After any loss, whether it be financial, personal, corporate or individual, those who are damaged the most comfort themselves with the thought that ‘time is a great healer’. There is of course some truth in the idea, because with the passing of time raw emotions calm down, disappointments fade and anger can dissipate. In short, the pain seems to pass. But to attribute these processes purely to the passage of time is to miss a power which when recognised becomes a great ally for the damaged.
Whilst in time some do seem to heal, there are others who struggle, get worse and can even become more embittered. Healing takes times and occurs within time but time on its own is not the healer. If you have had any experience of setback or injury in any area of your life and work, you will be amazed at the built-in human powers of recovery. Here is the clue: God has built into all of us the power to recover. Although there is an automatic nature to this, there is also an element of magnified recovery when we actively co-operate with him. Learning to forgive rather than stay bitter or respecting our bodies because we see them as created by him, will multiply the effect of the in-built healing processes. Doctors will often speak of facilitating the body to heal itself rather than doing the actual healing.
There is a further element. The in-built process, coupled with our active co-operation can also be bathed in the supernatural, soothing power of a loving God.
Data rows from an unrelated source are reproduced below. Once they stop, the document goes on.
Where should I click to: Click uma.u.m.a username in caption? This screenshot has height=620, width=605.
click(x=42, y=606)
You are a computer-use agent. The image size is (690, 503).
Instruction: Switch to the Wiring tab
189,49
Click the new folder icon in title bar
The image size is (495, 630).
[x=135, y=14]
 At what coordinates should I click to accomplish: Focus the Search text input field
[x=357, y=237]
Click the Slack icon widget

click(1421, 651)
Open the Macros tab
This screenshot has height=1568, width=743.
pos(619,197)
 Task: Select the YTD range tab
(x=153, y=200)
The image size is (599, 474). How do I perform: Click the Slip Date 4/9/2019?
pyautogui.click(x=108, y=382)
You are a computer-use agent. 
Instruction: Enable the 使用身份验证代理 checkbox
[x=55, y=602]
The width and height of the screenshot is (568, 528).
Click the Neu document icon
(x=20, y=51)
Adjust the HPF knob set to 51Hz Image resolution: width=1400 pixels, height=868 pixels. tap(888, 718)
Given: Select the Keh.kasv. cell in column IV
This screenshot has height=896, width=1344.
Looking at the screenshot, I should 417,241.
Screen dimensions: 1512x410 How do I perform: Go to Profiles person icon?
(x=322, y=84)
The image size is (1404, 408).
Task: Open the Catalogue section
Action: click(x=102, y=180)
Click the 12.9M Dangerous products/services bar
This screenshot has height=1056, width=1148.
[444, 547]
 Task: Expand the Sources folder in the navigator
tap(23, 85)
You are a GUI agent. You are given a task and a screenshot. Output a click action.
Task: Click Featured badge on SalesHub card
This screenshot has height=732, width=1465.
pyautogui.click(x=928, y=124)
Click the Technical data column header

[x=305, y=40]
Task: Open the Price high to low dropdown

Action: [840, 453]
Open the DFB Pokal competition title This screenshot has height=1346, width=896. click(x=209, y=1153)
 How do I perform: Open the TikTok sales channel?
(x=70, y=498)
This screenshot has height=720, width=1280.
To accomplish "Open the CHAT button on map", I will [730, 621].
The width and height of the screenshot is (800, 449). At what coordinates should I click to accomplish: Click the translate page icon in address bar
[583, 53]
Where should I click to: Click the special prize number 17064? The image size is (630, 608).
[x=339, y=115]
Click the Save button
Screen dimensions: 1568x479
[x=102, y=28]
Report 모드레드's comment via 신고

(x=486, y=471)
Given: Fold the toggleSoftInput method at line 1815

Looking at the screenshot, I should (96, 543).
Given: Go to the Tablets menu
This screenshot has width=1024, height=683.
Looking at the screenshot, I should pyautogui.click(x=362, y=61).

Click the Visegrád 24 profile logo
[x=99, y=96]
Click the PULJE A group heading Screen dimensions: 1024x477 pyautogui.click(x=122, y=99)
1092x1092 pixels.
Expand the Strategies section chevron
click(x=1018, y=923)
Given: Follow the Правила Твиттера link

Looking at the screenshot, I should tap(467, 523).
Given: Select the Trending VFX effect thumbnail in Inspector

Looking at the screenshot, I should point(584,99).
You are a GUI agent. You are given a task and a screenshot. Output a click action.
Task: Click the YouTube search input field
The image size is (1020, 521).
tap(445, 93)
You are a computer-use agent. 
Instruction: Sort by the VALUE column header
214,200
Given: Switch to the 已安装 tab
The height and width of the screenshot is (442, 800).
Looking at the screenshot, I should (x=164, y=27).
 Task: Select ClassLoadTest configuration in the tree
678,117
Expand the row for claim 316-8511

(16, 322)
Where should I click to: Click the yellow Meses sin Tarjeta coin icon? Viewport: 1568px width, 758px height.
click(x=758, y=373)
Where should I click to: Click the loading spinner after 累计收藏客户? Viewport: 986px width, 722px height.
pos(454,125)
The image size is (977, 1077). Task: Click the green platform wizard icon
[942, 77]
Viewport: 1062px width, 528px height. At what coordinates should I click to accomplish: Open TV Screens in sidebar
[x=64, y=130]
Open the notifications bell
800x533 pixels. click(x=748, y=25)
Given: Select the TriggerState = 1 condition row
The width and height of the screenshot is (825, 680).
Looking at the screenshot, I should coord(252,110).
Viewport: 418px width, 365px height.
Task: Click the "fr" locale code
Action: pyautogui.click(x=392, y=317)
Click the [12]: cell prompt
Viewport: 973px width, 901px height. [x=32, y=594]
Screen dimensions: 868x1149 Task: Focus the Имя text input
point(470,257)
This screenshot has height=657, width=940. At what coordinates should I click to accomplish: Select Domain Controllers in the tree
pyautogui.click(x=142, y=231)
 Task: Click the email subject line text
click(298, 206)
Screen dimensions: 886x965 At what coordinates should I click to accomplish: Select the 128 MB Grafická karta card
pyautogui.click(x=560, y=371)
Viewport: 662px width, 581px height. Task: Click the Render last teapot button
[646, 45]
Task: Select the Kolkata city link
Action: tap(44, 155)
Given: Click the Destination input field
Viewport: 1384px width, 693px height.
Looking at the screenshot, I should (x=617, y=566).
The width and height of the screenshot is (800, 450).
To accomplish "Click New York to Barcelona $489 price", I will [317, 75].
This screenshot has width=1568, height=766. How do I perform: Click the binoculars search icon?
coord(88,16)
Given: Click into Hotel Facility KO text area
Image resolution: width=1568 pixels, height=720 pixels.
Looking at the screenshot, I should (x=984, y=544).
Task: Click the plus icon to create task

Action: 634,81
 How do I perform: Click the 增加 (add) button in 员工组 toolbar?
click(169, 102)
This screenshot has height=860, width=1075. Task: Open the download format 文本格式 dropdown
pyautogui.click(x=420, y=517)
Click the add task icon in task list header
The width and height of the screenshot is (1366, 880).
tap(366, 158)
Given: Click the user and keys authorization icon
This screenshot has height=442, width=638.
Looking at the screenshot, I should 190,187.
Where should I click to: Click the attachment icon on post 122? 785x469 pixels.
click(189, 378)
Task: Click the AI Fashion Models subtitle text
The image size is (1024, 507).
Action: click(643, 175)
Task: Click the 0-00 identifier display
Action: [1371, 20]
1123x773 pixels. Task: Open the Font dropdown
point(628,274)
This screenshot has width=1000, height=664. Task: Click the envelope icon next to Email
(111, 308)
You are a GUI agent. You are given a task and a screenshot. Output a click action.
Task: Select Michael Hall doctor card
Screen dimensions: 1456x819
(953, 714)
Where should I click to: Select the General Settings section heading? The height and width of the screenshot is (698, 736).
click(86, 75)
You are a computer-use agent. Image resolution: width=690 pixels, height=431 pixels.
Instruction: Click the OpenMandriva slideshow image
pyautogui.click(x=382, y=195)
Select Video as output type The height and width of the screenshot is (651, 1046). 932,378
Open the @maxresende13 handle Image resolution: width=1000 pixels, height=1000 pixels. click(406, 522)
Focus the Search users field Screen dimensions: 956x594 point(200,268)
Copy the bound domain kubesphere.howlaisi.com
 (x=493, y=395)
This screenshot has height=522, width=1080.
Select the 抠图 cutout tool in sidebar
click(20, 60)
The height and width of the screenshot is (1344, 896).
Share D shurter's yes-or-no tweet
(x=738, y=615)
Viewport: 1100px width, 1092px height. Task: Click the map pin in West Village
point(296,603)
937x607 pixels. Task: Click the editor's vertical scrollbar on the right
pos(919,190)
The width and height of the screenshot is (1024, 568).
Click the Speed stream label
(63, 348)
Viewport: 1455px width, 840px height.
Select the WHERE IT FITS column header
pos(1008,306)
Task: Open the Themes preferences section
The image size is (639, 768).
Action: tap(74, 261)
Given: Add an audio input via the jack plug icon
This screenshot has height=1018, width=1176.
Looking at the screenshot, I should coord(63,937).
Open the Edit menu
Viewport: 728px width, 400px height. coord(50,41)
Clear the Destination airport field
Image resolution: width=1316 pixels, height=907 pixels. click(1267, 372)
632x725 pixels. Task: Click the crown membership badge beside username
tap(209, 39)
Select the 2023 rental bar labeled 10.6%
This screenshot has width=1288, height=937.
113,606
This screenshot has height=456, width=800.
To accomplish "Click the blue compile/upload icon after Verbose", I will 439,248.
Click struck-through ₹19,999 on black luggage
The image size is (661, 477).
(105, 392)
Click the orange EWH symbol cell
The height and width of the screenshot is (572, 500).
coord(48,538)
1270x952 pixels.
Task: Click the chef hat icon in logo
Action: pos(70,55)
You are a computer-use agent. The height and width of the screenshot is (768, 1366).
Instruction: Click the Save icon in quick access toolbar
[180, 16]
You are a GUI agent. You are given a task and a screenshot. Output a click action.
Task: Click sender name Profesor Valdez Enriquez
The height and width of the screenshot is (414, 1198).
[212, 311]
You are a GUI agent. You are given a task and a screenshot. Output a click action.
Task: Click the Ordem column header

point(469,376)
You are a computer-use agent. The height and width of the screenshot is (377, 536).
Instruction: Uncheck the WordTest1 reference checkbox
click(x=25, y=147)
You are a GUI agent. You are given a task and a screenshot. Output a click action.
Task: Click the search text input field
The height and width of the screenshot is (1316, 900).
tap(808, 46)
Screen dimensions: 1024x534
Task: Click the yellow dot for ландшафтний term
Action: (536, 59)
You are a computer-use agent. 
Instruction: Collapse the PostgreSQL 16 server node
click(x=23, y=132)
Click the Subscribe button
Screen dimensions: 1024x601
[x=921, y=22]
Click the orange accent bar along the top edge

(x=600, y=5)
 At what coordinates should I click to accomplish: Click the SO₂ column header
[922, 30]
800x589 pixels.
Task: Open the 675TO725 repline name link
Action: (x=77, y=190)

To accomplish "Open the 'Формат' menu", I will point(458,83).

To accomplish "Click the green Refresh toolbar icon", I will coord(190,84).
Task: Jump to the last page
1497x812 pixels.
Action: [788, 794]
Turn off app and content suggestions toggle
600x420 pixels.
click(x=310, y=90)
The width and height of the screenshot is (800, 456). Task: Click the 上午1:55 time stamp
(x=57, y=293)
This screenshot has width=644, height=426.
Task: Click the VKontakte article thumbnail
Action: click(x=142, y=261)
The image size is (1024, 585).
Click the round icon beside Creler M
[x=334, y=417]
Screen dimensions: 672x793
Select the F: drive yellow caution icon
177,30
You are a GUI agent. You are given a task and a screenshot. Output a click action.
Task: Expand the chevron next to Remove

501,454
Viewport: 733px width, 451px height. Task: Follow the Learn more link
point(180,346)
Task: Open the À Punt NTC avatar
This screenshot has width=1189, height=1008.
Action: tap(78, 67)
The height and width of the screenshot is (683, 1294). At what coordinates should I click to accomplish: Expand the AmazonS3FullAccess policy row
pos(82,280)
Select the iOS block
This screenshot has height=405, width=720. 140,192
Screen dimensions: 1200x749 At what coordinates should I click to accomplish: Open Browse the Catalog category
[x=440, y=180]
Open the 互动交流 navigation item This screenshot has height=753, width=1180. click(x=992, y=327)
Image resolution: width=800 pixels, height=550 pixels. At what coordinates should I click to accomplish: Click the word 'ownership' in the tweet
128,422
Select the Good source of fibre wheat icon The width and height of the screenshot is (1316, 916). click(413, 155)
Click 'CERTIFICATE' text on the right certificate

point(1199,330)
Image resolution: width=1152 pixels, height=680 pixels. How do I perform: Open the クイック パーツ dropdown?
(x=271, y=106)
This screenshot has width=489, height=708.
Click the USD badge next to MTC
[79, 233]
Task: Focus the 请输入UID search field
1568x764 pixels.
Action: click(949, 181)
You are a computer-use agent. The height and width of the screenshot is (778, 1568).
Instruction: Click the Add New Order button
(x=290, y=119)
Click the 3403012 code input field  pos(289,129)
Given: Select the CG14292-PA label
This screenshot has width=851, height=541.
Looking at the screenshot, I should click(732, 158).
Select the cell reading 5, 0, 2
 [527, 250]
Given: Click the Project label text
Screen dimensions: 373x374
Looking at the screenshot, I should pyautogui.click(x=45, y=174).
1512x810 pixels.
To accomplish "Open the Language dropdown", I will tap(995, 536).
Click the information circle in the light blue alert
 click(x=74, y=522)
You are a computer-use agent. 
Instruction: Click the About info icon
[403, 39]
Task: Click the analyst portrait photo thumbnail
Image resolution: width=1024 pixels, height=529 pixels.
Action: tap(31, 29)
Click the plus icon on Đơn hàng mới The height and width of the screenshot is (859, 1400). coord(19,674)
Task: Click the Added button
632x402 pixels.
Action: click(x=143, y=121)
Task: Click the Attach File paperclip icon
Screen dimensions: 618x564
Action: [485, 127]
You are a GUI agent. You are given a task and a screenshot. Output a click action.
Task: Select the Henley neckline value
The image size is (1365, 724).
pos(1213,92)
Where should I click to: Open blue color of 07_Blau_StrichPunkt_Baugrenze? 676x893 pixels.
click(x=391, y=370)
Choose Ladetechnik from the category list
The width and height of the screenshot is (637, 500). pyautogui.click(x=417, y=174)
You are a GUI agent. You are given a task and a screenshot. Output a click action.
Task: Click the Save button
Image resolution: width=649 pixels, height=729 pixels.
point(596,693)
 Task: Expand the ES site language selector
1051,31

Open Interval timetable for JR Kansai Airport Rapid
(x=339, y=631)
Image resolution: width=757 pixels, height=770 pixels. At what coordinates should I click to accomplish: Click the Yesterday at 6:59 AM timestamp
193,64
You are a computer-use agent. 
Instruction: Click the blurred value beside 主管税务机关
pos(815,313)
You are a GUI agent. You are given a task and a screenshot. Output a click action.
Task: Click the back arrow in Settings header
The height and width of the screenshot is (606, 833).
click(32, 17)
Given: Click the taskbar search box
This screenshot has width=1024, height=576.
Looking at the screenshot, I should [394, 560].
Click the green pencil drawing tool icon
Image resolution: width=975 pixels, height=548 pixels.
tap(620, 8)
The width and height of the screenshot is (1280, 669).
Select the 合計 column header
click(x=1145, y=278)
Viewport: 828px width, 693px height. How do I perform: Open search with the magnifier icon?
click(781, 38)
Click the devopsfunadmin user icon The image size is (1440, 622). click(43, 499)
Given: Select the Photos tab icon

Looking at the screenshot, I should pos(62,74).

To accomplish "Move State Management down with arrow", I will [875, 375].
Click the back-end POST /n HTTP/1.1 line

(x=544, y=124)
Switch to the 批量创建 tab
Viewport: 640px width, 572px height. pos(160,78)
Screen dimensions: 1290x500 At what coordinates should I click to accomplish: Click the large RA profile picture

Strangely, we think of this primarily as taking place in relation to a cancer or serious illness. But why should we forget it in relation to the discouragement that comes from a failed business venture or broken partnership agreement. Why should it not also apply to the frustration of unfulfilled gifting? I would suggest that it’s time to recognise that time is not the healer and listen to a deeper, quieter, calmer voice saying, “I am the Lord who heals you”. God, not time, is the healer.